A Novel Hybrid Islanding Detection Method for Grid-Connected Microgrids With Multiple Inverter-Based Distributed Generators Based on Adaptive Reactive Power Disturbance and Passive Criteria

Abstract

In order to obtain the benefits of both passive and active methods, a well-designed hybrid islanding detection method for grid-connected microgrids with multiple inverter-based distributed generators (IBDGs) is presented in this paper. Considering that IBDGs located at different positions can detect the same frequency variation (FV) characteristics, linear reactive power disturbance (RPD) is utilized, which can guarantee the synchronization of RPDs added on different IBDGs in the microgrid without the need for communication. In addition, the disturbance slope can change adaptively to reduce the disturbance in grid-connected mode and enlarge the reactive power mismatch during islanding for effective and rapid detection. Setting principles of slope values for IBDGs operating at the unity power factor and those generating active and reactive power simultaneously are analyzed in detail. Considering different conditions that may occur after islanding, three passive criteria, including voltage variation, voltage unbalance, and rate of change of frequency, are sufficiently utilized to activate disturbance slope adjustment, further shortening the detection time. Moreover, the correlation factor between the RPD and FV is also designed as another frequency-related criterion, and the slope adjustment logic is provided.
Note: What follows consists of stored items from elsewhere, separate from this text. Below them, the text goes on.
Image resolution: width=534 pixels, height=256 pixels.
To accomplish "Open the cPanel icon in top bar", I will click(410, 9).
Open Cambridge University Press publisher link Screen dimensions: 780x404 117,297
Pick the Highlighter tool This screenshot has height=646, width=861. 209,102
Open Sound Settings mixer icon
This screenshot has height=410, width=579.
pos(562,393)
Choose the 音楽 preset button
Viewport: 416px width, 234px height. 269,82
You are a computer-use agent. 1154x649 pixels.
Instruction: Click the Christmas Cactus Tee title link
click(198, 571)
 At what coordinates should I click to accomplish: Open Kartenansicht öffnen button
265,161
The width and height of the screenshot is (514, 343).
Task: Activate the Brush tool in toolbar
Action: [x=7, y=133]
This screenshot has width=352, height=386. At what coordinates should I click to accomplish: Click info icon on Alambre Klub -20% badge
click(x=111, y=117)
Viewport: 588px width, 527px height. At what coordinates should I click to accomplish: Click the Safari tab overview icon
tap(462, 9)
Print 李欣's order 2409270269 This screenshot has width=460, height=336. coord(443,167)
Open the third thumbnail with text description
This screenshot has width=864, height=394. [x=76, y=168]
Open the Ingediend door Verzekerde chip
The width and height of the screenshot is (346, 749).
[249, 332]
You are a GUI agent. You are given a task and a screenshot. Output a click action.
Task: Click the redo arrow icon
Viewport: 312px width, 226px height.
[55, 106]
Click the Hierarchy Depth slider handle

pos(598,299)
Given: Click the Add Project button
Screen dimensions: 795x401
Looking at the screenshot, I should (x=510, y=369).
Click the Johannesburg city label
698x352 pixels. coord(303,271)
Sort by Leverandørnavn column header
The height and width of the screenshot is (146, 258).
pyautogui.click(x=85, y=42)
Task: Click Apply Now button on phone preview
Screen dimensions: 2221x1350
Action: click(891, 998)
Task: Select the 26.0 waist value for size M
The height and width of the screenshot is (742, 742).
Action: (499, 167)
This method is simple and easy to implement with excellent performance regardless of the IBDG power factor, parallel number, and connection mode. According to the anti-islanding test system recommended by IEEE Std.929-2000 and IEEE Std.1547-2003, the method effectiveness has been validated with several test cases in the power systems computer-aided design (PSCAD)/electromagnetic transients including DC (EMTDC) environment.